菓子作りに使用する原料はハトムギと、ハトムギの焙煎に使う塩、そして砂糖。シンプルな中に確かな愛情と手間暇が詰まっています。口に入れるとサクッと軽い口当たりに、優しい甘みとハトムギの香りが広がります。
「薏苡仁糖(よくいにんとう)」というお菓子が、50年のときを経て現代に再現されたことをご存じでしょうか。いわゆるおこしようなこのお菓子は、380年前八代城のお殿様、細川忠興・三斉公が考え出したもので、菓子屋「菱屋」が代々、八代の銘菓として永く伝えてきたものです。
昭和30年代にはすっかり姿を消してしまった古銘菓。
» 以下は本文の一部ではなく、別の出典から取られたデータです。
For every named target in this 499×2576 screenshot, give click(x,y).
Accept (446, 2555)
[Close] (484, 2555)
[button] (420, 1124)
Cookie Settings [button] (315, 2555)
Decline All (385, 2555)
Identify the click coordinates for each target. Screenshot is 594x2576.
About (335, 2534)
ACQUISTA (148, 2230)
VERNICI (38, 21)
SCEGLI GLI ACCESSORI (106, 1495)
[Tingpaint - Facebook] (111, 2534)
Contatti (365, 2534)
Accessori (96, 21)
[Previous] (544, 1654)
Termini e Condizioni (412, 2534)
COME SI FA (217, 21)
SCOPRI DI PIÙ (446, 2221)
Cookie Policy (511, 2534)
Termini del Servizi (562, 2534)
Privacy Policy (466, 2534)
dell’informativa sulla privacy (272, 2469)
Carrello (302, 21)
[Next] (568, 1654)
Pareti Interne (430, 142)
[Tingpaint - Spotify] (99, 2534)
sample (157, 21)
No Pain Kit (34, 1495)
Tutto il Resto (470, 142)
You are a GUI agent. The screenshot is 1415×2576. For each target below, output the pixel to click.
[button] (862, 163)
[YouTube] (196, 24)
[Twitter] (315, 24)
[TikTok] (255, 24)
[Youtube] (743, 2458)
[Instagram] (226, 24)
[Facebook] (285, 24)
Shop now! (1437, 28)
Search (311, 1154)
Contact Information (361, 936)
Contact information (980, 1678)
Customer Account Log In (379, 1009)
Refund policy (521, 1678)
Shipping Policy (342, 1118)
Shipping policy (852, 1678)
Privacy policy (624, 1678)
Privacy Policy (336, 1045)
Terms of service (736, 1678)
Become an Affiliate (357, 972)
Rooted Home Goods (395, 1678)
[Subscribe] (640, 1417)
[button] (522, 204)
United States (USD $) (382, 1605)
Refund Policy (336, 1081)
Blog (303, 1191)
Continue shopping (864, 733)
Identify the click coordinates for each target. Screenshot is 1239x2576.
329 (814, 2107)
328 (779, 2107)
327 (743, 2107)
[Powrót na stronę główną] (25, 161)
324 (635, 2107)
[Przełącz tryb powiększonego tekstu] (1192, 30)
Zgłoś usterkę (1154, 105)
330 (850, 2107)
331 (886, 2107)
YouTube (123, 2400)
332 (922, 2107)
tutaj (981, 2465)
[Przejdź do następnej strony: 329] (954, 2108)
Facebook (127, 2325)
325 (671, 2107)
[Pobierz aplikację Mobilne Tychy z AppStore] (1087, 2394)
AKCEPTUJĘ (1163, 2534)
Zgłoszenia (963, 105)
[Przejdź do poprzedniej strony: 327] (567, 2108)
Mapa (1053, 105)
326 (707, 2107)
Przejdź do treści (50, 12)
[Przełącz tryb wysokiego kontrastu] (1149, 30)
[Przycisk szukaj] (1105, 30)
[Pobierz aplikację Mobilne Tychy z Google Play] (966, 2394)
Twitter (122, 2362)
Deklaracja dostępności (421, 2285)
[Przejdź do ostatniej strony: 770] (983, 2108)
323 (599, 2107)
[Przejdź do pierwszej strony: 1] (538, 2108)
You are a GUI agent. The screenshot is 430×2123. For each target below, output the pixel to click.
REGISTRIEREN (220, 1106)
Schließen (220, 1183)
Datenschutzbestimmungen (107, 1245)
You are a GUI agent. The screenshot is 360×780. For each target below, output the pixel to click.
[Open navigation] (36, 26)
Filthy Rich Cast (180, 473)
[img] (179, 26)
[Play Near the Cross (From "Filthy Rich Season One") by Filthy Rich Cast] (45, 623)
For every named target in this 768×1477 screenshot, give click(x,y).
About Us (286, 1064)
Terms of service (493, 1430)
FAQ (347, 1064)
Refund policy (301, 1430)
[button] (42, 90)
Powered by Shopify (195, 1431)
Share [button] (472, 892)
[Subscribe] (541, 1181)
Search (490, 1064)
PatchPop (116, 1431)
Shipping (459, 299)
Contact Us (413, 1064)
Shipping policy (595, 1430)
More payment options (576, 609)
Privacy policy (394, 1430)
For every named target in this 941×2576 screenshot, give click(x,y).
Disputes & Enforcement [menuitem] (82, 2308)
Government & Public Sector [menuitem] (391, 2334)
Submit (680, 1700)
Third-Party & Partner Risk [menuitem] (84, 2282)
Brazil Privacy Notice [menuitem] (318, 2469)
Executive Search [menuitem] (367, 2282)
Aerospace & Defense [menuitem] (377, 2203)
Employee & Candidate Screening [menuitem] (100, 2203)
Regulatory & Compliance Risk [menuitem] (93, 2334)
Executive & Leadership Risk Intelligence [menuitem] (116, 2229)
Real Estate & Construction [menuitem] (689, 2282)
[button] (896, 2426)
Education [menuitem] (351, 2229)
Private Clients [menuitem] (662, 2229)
これを何とか復活をさせたいと菱屋の末裔である岩本さん監修のもと、「肥後はとむぎ会 日月亭」の柳口さんと、「熊本県アグリビジネスセンター」、そして地元企業「西田精麦」とが共同で研究や試作を重ね、この4月に見事再現を果たし、販売を開始したのです。
早くも松浜軒で行われた肥後古流の菖蒲茶会の席では、茶菓子として振舞われ、大変好評を得たそうです。「着手から販売まで約5年を要しました。お茶会の席で皆さんの口に運ばれた時には思わず感極まりました」と柳口さん。普段より少し特別な茶菓子として、皆さんに楽しんでもらいたい、思いがあります。
そもそも「よくいにん」とは、ハトムギが漢方名で呼ばれるときの言葉です。ハトムギは美容と健康に〝たいへん良い〞と若い人たちからも注目を集めています。また茶菓子としてだけではなく、コーヒーやミルクなどと一緒に食べてもおいしい銘菓。ぜひ、取り寄せて味わってください。